__Stored records__.
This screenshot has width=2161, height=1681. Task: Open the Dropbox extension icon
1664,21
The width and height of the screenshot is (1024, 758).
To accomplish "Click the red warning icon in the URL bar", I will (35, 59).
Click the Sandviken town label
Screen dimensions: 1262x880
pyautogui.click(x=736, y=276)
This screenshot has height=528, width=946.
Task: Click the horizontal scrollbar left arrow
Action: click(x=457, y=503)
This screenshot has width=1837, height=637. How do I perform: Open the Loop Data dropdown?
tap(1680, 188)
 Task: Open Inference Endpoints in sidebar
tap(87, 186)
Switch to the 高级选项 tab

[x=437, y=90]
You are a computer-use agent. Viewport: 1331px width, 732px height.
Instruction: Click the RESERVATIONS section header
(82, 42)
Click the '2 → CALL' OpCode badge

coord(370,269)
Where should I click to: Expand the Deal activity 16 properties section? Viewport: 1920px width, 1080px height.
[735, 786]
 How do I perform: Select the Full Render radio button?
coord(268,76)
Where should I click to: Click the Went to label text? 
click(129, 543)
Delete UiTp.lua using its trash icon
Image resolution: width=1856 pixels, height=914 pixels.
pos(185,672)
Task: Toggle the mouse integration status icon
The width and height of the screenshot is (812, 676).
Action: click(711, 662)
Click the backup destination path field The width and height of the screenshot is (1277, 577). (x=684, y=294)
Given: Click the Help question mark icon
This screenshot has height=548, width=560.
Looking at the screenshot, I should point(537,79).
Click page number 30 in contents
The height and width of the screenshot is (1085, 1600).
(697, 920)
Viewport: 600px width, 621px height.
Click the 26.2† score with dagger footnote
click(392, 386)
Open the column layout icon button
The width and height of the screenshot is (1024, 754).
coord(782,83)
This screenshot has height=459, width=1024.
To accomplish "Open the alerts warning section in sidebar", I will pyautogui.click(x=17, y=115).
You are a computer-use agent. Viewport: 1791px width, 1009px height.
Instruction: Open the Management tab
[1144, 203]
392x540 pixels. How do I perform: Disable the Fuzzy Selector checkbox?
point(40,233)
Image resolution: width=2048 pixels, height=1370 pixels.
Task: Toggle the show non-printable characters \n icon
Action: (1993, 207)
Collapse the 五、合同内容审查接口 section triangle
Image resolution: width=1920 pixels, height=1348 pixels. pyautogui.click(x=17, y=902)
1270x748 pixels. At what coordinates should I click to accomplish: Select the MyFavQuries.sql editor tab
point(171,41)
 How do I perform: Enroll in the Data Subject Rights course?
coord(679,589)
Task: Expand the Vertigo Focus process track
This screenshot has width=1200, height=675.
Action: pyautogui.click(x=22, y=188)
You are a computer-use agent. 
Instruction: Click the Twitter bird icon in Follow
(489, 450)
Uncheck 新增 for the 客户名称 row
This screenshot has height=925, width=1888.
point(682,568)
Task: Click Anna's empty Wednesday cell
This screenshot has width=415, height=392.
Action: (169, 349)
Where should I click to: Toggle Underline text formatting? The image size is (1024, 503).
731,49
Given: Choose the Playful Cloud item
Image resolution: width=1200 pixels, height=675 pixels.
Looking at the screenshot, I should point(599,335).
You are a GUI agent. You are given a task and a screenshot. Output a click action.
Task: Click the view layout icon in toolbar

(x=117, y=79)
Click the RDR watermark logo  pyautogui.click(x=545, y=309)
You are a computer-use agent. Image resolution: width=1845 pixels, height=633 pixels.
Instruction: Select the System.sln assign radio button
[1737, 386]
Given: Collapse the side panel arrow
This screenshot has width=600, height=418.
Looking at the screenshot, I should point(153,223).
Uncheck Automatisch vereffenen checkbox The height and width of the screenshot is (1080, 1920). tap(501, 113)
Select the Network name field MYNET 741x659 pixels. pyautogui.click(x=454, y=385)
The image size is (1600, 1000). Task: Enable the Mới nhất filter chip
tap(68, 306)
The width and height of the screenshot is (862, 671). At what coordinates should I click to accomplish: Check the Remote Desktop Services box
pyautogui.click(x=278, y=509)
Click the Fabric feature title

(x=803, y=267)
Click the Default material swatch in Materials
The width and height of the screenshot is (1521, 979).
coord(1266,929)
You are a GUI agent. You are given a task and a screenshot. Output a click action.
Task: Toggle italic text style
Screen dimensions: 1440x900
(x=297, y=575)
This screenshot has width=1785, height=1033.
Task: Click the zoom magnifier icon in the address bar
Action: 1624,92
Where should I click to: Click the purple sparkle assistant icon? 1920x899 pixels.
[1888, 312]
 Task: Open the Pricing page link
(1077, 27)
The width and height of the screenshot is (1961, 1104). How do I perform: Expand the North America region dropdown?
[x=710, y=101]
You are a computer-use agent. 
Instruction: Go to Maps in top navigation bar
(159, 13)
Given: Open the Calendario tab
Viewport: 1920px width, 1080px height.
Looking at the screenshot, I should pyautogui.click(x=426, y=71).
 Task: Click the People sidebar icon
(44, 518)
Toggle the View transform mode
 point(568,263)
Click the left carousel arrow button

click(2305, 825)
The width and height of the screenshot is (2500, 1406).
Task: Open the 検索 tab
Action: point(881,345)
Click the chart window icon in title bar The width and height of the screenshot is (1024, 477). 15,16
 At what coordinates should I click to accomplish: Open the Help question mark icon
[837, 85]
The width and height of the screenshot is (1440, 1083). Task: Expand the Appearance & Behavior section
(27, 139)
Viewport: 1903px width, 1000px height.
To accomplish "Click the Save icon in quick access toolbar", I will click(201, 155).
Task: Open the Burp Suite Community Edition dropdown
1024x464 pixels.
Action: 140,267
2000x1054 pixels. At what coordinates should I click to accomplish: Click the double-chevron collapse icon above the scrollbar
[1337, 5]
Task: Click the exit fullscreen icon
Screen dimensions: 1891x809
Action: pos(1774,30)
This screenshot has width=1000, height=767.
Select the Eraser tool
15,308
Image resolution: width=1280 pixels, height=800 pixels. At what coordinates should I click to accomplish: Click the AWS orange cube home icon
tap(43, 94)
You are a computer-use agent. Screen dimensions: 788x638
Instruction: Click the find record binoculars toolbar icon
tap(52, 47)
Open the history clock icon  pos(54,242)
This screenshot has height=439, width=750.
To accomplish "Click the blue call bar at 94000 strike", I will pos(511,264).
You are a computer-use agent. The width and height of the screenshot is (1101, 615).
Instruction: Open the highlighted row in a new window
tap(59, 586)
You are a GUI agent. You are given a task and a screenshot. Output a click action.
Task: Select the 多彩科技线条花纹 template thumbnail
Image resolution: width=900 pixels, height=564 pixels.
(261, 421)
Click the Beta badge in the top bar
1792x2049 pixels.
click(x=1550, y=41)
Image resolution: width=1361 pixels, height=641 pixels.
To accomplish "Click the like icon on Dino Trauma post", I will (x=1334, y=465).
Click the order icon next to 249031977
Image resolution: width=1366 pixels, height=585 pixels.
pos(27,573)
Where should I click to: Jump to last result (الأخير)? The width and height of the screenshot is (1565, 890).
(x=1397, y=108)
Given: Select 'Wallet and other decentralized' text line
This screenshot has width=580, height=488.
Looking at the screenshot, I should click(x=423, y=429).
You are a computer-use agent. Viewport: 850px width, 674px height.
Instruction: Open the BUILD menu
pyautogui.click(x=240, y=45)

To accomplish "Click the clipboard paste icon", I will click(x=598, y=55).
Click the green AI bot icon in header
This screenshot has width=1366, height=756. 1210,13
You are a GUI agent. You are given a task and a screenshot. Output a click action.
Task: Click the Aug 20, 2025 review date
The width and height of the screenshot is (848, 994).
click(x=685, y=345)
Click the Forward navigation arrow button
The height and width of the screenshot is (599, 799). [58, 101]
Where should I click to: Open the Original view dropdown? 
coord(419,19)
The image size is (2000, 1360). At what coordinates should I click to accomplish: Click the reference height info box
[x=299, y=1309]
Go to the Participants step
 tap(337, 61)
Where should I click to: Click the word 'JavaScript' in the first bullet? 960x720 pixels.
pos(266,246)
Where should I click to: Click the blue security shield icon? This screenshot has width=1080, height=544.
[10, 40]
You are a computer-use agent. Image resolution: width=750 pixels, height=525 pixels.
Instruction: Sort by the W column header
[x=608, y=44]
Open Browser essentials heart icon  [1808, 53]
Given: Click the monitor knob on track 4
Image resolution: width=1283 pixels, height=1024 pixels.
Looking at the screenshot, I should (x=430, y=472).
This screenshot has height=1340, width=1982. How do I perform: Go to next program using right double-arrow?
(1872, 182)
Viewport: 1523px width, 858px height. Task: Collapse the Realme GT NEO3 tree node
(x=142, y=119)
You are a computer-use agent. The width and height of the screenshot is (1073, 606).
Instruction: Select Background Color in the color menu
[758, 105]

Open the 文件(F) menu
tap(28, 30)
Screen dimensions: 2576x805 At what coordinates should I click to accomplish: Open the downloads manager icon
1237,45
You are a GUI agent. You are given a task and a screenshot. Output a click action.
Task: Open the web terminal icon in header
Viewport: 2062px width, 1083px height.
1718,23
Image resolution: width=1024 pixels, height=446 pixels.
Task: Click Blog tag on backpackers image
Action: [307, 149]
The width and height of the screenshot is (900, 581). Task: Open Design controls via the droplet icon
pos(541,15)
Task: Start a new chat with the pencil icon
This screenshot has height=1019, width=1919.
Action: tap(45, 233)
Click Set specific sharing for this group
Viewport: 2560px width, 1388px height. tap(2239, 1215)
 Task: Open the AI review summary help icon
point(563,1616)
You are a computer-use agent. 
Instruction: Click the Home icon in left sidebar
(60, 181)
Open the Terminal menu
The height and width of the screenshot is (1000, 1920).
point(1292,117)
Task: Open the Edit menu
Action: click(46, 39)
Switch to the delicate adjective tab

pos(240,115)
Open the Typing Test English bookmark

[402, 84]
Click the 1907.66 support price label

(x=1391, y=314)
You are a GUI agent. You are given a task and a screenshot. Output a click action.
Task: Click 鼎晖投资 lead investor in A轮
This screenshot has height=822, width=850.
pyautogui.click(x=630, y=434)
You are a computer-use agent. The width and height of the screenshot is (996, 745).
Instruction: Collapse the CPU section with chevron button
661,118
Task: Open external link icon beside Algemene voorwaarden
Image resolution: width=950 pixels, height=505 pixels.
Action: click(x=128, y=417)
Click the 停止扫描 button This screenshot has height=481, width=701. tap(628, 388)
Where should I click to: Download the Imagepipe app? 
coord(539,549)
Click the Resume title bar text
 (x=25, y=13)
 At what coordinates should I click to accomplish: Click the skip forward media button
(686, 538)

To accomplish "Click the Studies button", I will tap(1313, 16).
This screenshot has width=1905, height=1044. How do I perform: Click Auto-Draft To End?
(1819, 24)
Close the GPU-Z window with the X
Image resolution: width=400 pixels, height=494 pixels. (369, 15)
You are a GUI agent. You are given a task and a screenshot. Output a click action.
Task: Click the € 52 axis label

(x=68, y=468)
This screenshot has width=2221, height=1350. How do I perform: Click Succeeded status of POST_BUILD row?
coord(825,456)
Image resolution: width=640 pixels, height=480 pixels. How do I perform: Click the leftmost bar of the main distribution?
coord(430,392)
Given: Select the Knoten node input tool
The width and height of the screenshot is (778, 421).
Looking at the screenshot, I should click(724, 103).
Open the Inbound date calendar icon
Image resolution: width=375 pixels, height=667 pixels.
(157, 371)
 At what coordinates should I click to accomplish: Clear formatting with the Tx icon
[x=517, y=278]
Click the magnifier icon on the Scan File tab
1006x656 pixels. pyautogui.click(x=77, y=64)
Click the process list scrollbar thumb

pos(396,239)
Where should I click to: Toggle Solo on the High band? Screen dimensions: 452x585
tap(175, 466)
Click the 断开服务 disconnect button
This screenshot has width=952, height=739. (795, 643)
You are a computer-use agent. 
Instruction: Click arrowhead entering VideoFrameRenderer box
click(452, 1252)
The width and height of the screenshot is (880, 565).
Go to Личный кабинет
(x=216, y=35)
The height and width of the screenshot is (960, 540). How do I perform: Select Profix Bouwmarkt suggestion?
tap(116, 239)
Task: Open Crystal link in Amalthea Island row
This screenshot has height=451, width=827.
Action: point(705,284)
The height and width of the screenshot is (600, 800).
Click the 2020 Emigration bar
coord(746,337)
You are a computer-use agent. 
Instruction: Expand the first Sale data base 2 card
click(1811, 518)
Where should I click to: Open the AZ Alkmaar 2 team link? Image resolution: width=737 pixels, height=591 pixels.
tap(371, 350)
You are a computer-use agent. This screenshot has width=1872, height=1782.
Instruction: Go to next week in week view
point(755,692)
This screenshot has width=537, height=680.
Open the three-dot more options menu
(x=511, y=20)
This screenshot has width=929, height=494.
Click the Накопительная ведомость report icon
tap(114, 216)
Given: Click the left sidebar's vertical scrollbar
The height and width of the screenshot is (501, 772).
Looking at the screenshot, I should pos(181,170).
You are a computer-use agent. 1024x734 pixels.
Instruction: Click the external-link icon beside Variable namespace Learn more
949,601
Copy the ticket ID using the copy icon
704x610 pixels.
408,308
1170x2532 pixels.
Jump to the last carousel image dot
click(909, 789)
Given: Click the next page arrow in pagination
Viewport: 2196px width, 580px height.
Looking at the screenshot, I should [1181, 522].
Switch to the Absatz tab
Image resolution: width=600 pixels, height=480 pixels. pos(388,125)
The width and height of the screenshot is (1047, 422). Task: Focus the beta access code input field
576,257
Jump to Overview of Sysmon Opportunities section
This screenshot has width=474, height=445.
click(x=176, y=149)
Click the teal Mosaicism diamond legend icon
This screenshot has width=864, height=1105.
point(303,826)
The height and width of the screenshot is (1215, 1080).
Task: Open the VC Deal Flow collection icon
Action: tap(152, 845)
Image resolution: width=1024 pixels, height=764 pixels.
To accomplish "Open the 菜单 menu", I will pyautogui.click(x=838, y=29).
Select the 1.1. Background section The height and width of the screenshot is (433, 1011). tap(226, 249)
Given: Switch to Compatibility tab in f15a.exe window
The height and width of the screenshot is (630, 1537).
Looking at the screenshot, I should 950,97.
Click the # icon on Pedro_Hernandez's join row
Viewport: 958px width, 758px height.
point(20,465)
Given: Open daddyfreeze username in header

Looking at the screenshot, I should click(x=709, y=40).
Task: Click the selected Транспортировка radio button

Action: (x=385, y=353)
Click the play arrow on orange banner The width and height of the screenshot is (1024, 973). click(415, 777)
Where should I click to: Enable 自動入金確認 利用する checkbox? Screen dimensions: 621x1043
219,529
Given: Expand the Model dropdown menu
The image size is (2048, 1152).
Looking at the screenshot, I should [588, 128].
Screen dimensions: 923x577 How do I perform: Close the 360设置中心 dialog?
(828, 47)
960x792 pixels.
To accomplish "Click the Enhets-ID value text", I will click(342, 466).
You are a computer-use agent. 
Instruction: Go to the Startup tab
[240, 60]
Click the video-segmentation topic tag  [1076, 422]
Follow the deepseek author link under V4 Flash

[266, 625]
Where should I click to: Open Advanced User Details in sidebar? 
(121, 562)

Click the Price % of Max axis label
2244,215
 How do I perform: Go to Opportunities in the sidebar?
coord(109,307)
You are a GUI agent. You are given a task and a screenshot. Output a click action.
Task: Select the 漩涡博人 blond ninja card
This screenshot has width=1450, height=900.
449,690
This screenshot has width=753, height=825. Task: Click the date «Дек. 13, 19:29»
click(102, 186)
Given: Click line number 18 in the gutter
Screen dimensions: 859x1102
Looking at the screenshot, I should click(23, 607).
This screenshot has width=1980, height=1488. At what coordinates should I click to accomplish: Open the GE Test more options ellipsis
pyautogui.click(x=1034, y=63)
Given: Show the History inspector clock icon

__Short problem__. Return the entries unchanged, from the first line down through the line containing "will (35, 59).".

__Answer for this exercise__.
This screenshot has width=2161, height=1681. Task: Open the Dropbox extension icon
1664,21
The width and height of the screenshot is (1024, 758).
To accomplish "Click the red warning icon in the URL bar", I will (35, 59).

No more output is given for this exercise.